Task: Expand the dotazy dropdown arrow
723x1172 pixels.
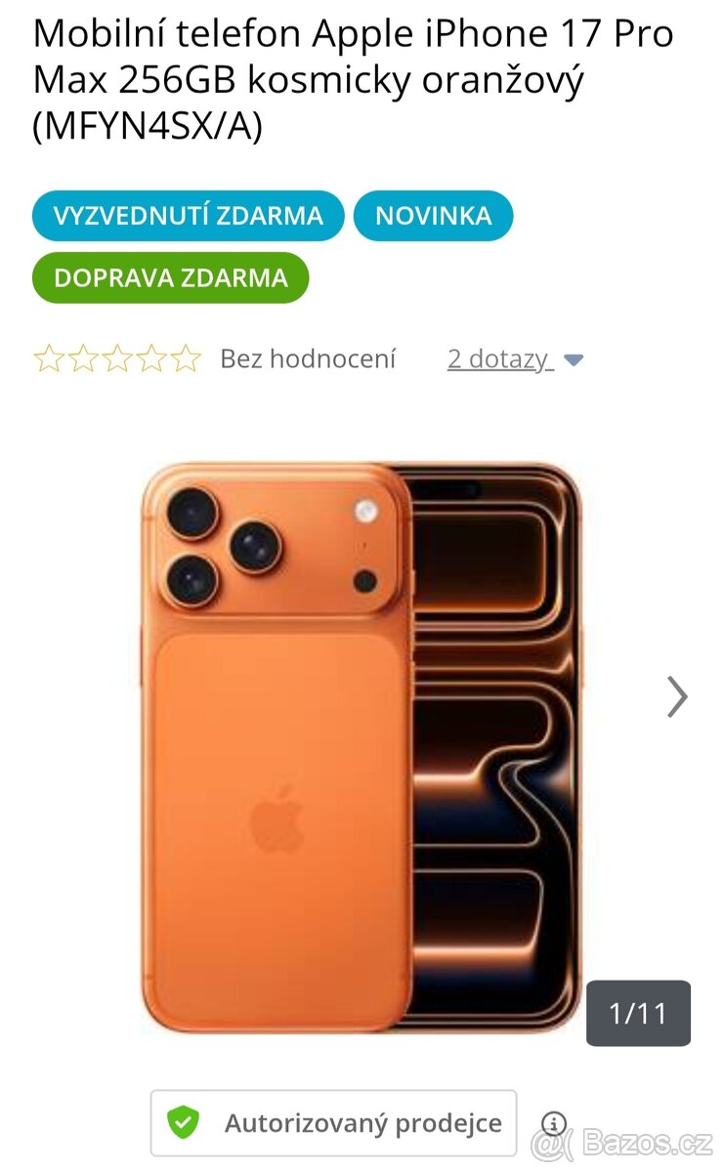Action: [574, 360]
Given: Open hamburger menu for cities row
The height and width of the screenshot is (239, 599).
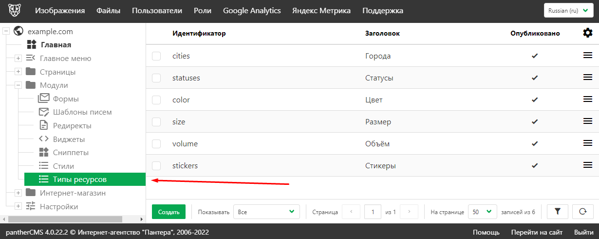Looking at the screenshot, I should [x=588, y=56].
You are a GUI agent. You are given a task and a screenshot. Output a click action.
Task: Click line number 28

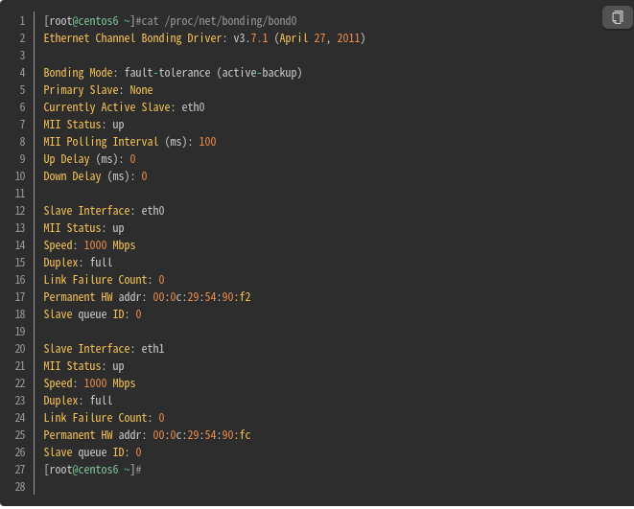tap(20, 487)
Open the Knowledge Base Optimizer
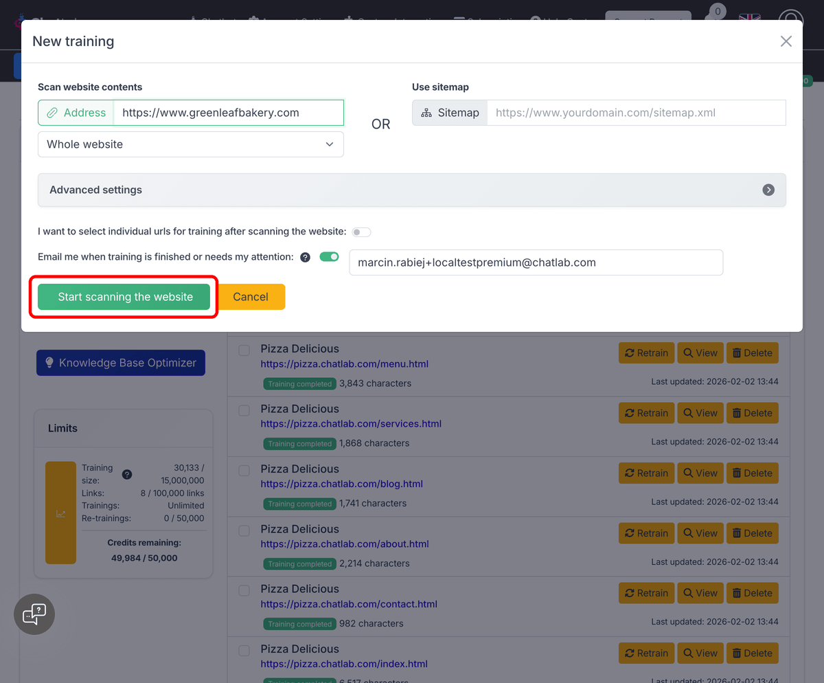The height and width of the screenshot is (683, 824). coord(120,362)
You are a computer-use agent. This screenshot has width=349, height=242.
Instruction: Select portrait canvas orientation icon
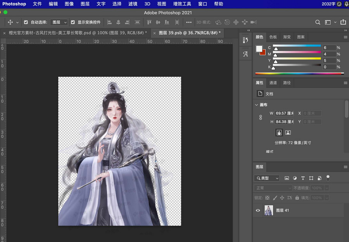click(x=279, y=133)
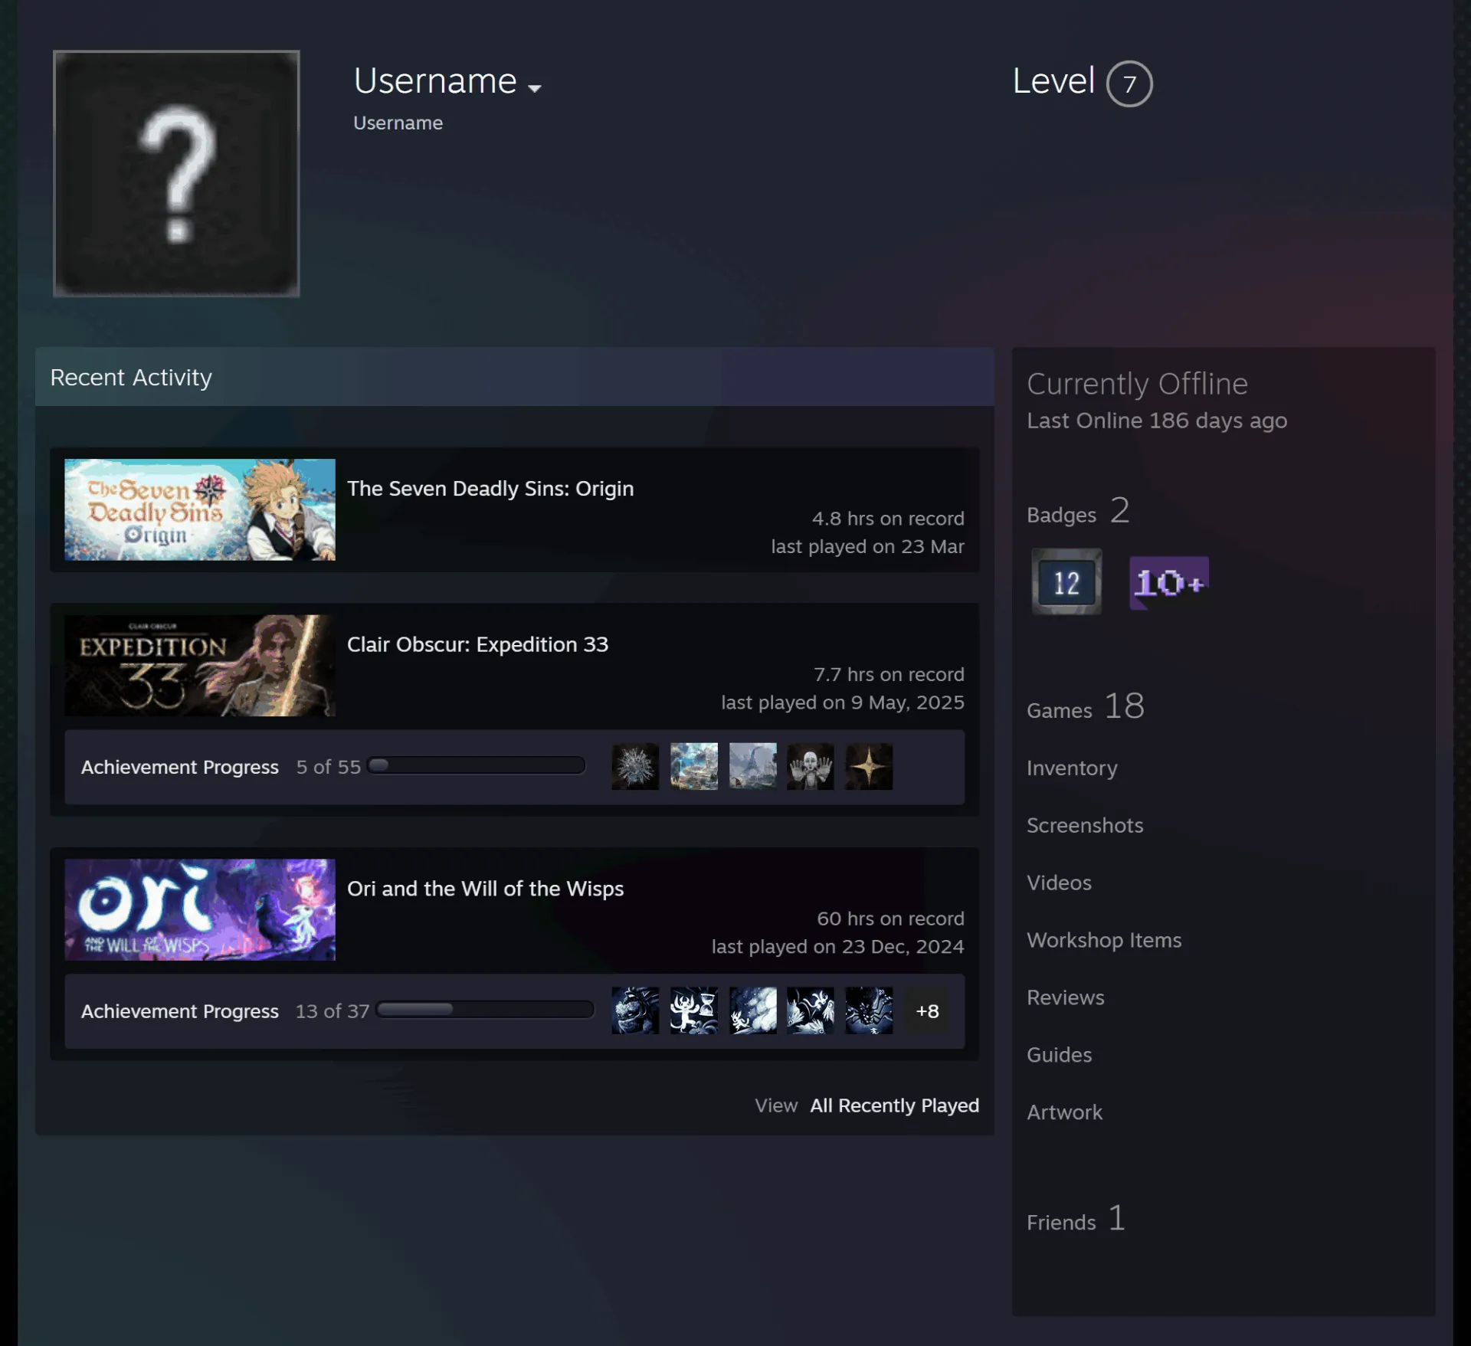Image resolution: width=1471 pixels, height=1346 pixels.
Task: Click the hands-face Expedition 33 achievement icon
Action: tap(811, 766)
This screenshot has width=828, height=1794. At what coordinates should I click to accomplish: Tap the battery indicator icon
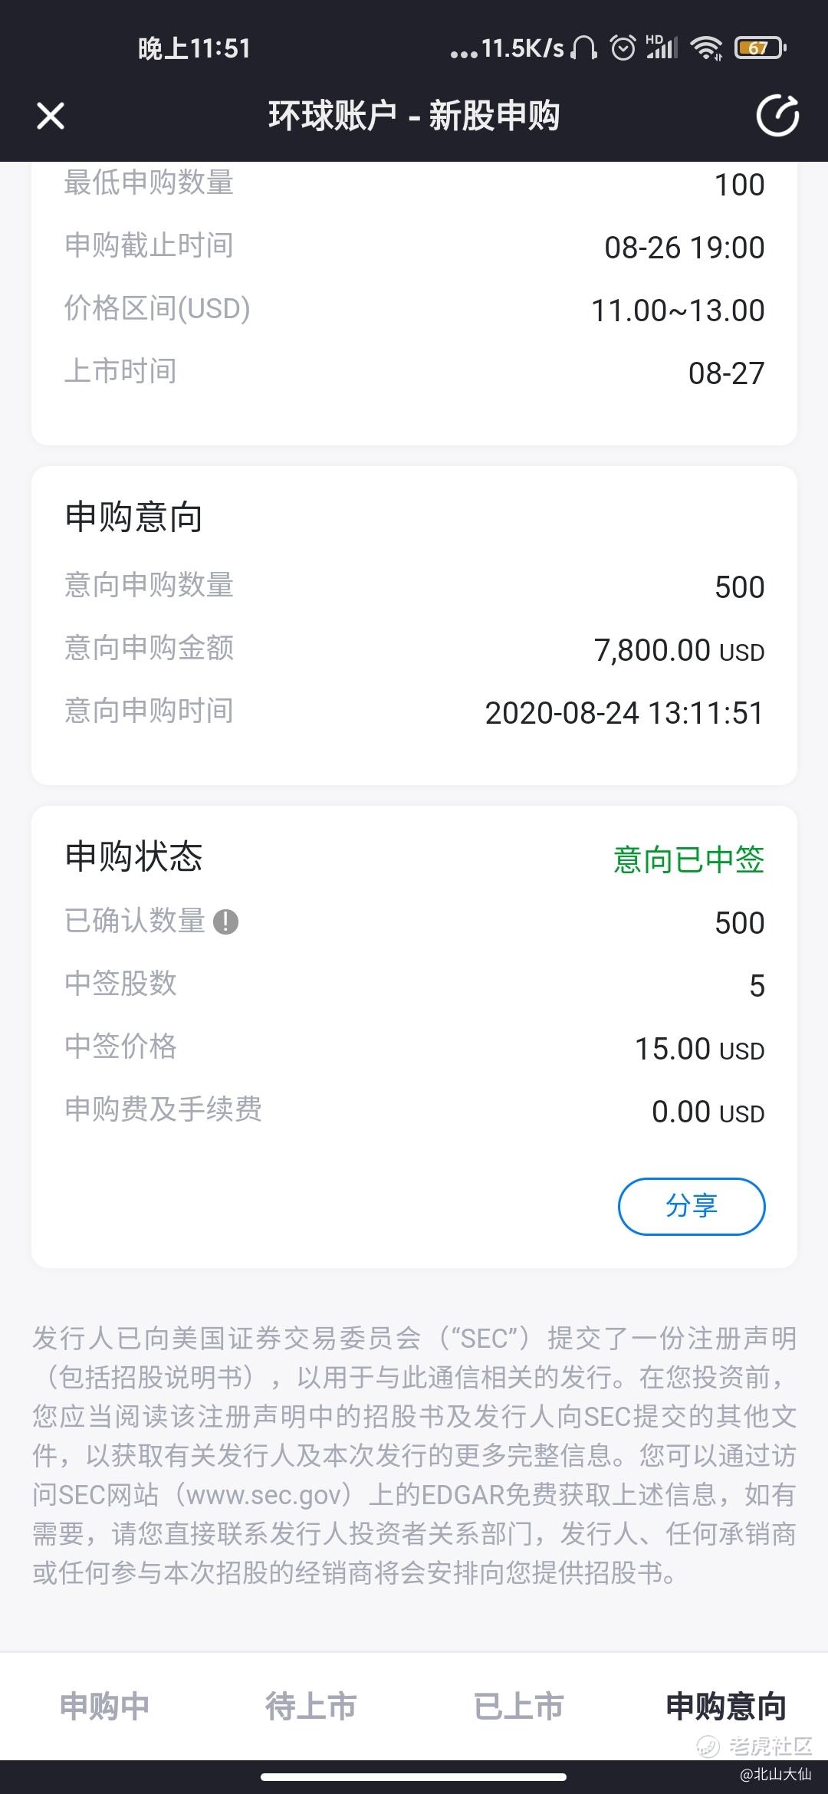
##############################
[What you are asked to do]
Starting at the line containing "723x1172 pixels." and finishing at the line containing "You are a computer-use", return those lines exactly as they appear above, without the pictures.

[Solution for this problem]
723x1172 pixels.
Action: [574, 360]
Given: Open hamburger menu for cities row
The height and width of the screenshot is (239, 599).
Looking at the screenshot, I should [x=588, y=56].
You are a GUI agent. You are given a task and a screenshot. Output a click action.
Task: Click line number 28

tap(20, 487)
Open the Knowledge Base Optimizer
The height and width of the screenshot is (683, 824). coord(120,362)
You are a computer-use agent. This screenshot has width=349, height=242.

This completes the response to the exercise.